L’ouverture du tunnel ferroviaire du Gothard, qui reliera sur 57 kilomètres Uri au Tessin, est confirmée pour fin 2016. D’ici là, toutefois, les CFF devront investir 250 millions pour remplacer les rames ETR 470 qui appartenaient à leur ancienne filiale Cisalpino. Constituée en partenariat avec la compagnie des chemins de fer italienne Trenitalia, cette société a cessé ses activités à fin 2009 à la suite de toute une série de problèmes. Victimes de nombreuses pannes, les trains de la génération Cisalpino ne donnent plus satisfaction. L’un d’eux avait pris feu près d’Airolo en mai 2011. Le personnel des CFF demande depuis longtemps qu’ils soient retirés de la circulation.

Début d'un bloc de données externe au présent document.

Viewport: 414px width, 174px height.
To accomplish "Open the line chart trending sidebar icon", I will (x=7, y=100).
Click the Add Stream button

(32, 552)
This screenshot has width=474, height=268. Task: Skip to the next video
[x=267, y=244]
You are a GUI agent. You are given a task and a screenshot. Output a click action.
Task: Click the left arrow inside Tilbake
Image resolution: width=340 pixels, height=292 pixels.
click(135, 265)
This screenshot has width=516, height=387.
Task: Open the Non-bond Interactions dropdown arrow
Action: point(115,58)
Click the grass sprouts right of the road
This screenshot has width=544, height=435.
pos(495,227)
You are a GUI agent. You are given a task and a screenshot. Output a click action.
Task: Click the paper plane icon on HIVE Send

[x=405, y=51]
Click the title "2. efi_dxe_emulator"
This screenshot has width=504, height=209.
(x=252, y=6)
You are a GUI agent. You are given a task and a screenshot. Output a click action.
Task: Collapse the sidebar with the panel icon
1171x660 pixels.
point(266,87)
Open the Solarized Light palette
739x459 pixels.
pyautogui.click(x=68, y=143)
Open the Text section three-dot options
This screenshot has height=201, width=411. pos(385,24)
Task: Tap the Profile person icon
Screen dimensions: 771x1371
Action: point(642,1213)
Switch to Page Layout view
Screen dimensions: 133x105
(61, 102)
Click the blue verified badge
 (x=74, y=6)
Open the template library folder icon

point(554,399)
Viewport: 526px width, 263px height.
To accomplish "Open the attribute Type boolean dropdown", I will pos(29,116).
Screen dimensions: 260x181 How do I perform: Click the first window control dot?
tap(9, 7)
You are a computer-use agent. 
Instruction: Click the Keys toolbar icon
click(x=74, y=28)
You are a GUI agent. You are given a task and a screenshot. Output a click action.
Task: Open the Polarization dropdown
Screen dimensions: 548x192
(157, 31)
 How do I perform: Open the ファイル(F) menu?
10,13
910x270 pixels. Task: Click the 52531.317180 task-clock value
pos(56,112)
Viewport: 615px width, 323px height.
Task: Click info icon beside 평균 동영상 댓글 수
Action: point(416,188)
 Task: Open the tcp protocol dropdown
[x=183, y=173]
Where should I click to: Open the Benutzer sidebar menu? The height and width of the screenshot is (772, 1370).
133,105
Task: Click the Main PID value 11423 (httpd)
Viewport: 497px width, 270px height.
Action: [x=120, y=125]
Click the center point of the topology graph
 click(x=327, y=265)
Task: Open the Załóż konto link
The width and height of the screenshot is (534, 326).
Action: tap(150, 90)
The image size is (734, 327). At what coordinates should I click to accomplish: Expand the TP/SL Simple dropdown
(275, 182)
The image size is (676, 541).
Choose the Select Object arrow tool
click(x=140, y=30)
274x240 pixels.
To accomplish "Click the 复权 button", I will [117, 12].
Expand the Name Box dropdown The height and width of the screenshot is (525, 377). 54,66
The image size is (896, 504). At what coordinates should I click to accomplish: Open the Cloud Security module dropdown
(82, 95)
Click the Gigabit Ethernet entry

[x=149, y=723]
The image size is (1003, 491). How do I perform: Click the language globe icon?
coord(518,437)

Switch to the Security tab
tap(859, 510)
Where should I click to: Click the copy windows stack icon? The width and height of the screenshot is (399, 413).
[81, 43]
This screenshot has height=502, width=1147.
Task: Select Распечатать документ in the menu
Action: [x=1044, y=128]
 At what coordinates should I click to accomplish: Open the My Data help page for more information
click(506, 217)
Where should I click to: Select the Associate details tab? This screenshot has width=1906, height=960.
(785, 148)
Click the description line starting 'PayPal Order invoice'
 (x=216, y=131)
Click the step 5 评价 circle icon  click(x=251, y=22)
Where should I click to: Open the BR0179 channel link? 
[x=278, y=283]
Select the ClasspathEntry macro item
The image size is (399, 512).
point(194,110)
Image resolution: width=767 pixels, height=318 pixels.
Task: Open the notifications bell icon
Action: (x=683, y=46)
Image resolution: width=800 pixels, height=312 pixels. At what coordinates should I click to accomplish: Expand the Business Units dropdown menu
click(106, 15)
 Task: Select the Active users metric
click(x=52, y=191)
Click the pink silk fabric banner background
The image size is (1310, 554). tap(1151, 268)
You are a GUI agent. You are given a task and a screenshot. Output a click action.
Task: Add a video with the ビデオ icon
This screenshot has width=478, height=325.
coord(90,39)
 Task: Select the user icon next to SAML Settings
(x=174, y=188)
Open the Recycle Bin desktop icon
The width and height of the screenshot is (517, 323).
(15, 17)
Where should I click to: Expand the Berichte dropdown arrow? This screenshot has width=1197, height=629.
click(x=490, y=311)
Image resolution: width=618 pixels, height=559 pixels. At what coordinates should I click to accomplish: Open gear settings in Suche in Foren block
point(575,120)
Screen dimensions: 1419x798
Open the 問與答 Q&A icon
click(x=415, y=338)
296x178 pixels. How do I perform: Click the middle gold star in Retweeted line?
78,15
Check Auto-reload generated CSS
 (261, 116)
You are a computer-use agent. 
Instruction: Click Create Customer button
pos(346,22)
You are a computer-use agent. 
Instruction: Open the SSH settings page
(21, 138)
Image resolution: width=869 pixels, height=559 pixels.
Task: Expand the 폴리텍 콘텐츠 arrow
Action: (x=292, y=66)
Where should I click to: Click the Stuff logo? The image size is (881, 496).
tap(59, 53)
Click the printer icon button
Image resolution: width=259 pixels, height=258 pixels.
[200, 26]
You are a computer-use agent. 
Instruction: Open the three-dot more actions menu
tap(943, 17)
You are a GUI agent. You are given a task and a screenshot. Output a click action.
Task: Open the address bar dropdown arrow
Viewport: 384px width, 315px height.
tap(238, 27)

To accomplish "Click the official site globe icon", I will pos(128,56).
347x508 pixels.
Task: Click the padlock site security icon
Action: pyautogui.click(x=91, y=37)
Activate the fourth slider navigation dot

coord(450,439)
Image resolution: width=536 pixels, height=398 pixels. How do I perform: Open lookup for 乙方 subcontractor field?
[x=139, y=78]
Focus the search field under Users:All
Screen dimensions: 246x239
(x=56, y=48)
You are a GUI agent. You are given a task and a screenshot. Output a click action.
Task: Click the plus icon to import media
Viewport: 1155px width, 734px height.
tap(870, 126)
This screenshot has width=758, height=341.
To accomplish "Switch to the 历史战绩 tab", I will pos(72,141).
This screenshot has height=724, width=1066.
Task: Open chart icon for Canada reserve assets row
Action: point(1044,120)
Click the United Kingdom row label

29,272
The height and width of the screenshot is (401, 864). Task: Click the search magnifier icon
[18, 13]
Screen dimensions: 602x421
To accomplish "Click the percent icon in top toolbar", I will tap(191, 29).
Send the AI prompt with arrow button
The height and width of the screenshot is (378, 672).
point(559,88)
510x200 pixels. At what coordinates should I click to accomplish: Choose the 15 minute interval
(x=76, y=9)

Andreas Meyer, le patron de l’entreprise, a annoncé jeudi à Lucerne que tel serait le cas: les rames ETR 470 disparaîtront du paysage ferré suisse d’ici à fin 2014. En compensation, les CFF vont acquérir huit rames supplémentaires de la nouvelle version de ce type de convoi, l’ETR 610, dont les CFF possèdent déjà sept exemplaires. Déjà homologuées par la Suisse, l’Allemagne et l’Italie, ces compositions seront livrées et mises en service dès 2015, soit l’année de l’Exposition universelle de Milan et un an avant l’ouverture du tunnel de base.

Ligne de faîte maintenue

Il ne s’agit là toutefois que d’une solution transitoire, car, à long terme, les CFF comptent renoncer à la technologie des caissons inclinables sur l’axe du Gothard. Ce printemps, ils ont lancé un appel d’offres pour la construction et la livraison de 29 nouveaux trains pour un montant de 800 millions de francs. Ceux-ci seront progressivement mis en service à partir de 2018. Andreas Meyer a par ailleurs annoncé que la ligne actuelle et le tunnel de faîte entre Göschenen (UR) et Airolo (TI) survivrait à l’ouverture du tunnel de base. Plusieurs raisons justifient cette décision. Comme le montre l’expérience du Lötschberg, il est nécessaire de conserver une solution de rechange au cas où, pour une raison X ou Y, la circulation devait être perturbée dans le nouveau tunnel de base. Il y a par ailleurs un intérêt touristique à conserver cette ligne, qui, riche en courbes hélicoïdales, offre trois perspectives différentes sur la romantique petite église de Wassen (UR). Des négociations sont en cours avec l’Office fédéral des transports et les cantons pour en définir le financement.